How do you treat chafing?

We all might have experienced that the skin is irritated for no particular reason and may get worse after sports or sweating. This may be signs of chafing. Chafing itself can cause discomfort and makes a person have difficulty performing daily tasks as usual. In this DoctorOnCall’s article, we will be learning about chafing and how you can treat it.

Chafing of the skin refers to the red sore skin that has been irritated by something that is continuously rubbing against it. In general, chafed skin resembles a red rash and typically caused by intense rubbing between body parts or another surface such as clothing. Chafing is common after walking or running. Apart from this, armpit chafing may occur from friction between the skin and clothing. There is also a term known as nipple chafing which is common in runners. Basically, chafing can occur in the flexures such as behind the ears, in the fold of the neck, under the arm, under the protruding abdomen, in the groin, between the buttocks, in the finger webs or in the toe spaces.

Everyone of all ages can be affected by chafing. Even so, there are certainly groups of people that have higher risk for developing this skin condition such as those who are overweight or obese and have well-developed muscles such as long-distance athletes. Chafing may also be easier to be developed by those living in hot and humid conditions or those with certain diseases such as diabetes. Those who smoke or drink excessive alcohol may also be at risk for chafing and other health problems related to the bad habits.
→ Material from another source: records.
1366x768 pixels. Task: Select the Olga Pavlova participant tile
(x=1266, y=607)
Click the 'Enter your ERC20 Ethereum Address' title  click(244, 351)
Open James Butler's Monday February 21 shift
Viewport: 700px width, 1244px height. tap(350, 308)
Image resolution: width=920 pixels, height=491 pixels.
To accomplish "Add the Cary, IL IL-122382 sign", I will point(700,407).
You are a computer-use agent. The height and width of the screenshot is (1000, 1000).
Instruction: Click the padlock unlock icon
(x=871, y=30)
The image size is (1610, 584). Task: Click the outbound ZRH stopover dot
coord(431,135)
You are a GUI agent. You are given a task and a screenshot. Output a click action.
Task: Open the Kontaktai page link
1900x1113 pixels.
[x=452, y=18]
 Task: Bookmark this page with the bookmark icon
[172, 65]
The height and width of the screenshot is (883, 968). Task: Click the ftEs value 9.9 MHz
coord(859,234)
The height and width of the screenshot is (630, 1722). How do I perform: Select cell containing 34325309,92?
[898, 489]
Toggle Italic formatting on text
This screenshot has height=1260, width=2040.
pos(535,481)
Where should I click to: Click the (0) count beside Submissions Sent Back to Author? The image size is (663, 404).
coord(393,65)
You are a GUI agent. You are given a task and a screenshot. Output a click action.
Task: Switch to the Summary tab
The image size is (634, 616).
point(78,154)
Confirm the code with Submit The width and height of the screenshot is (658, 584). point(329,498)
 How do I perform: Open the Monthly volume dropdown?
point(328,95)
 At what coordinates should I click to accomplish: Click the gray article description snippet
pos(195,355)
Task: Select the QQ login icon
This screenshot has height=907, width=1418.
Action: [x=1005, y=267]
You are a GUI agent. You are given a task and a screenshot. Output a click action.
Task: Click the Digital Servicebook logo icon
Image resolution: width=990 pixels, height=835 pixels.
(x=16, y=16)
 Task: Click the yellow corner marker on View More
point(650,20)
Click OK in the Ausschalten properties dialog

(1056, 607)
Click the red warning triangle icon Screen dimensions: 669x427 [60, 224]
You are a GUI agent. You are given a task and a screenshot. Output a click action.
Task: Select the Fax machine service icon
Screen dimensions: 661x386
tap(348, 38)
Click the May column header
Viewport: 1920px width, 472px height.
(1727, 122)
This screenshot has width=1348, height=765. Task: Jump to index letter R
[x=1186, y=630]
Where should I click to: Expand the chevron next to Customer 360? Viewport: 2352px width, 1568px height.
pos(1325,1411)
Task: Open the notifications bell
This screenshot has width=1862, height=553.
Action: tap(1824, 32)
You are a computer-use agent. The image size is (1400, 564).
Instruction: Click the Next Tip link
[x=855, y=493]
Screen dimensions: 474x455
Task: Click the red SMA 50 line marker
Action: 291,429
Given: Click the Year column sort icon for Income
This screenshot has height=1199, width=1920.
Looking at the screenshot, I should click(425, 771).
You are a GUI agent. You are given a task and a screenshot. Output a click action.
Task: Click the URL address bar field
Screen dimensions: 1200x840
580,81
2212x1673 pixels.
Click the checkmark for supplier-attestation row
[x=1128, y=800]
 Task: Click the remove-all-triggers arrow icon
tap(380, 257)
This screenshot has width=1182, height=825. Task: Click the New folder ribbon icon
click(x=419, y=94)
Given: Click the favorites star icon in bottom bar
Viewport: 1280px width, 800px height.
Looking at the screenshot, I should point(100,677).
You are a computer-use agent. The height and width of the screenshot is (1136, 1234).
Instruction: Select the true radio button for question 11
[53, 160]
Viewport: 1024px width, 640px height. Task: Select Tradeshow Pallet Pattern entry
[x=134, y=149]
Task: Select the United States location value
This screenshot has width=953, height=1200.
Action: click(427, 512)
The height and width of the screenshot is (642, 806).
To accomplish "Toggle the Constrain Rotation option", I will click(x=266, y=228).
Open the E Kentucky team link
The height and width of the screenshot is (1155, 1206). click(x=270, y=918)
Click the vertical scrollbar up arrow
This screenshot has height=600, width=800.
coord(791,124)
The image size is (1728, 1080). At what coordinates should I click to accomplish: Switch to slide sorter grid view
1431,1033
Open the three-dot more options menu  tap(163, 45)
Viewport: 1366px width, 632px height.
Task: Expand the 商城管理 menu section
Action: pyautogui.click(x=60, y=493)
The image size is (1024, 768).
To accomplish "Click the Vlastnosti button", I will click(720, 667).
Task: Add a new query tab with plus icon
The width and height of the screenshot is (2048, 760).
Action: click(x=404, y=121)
You may wonder, how does chafing skin occur? Chafing skin is more than just the skin rubbing against surfaces. When heat is present and friction occurs, it produces irritation to the skin and eventually causes skin inflammation. This leads to build up of moisture to the area and such conditions favour the growth of microorganisms that can cause infection such as from bacteria. Ironically, these microorganisms are actually considered normal to live on human’s skin. However, when the moisture increases and presence of the warm moist environment, these microorganisms tend to overgrow and cause symptoms. This is why when a person sweats or wears certain clothing that produces friction to the skin, the chafing skin gets worse.

Since chafing skin can be quite bothersome, you may want to know what you can do to help improve the condition. Here are ways you can do to treat chafing:

  • Gently clean the chafed area with water and dry it. You may use mild and gentle soap free from fragrances and harsh chemicals to clean it.
  • Ensure the skin is dry after cleaning and avoid rubbing too rough when drying. Try pat instead.
  • After cleaning the area, apply skin barrier substances such as petroleum jelly or aloe vera gel to promote healing.
  • If the chafed area shows great signs of inflammation such as pain, swollen, bleeding or crusted, it would be best to get checked by a doctor as they can recommend specific medicated ointment.
  • You should avoid being active again until the chafed skin heals.
  • If skin chafing does not improve at all, do meet a doctor as you may need medication such as antibiotics should the area be infected.

The best way to prevent chafed skin is to take preventative measures. While it is true that there is no guarantee that you would not get chafed skin, taking prevention steps can certainly lower the risk for developing the skin condition. Here are what you can do to minimise risk for chafed skin:

  • Wear appropriate clothing and avoid ill-fitting clothes
  • Wear sport-oriented clothing made from special breathable material such as synthetic fibres when doing sports or exercise
  • Apply anti-chafing cream or ointment on skin that is likely to become irritated by skin-on-skin contact
  • Use talcum powder to the areas that get the most sweaty to help keep moisture at bay
  • Avoid being in wet or sweaty clothes

In essence, chafing skin is a result of friction and excess moisture of the skin. Anyone can develop chafing but there are certain people who are more likely to get it. It is important to treat chafed skin because when left untreated, can cause further problems such as infection to the deeper part of the skin. In rare cases, it may result in sepsis which is a life-threatening condition. Taking preventative measures can help reduce the likelihood of getting chafed skin. It is best to get checked by a doctor whenever there are signs of chafed skin that does not heal or gets worse. This is because over-the-counter medication and home remedies might not be enough in some cases. Chafed skin in those with obesity or diabetes tends to continue when the health condition itself is not properly managed. In most healthy people, chafed skin should not be a great deal or pose a threat to overall health.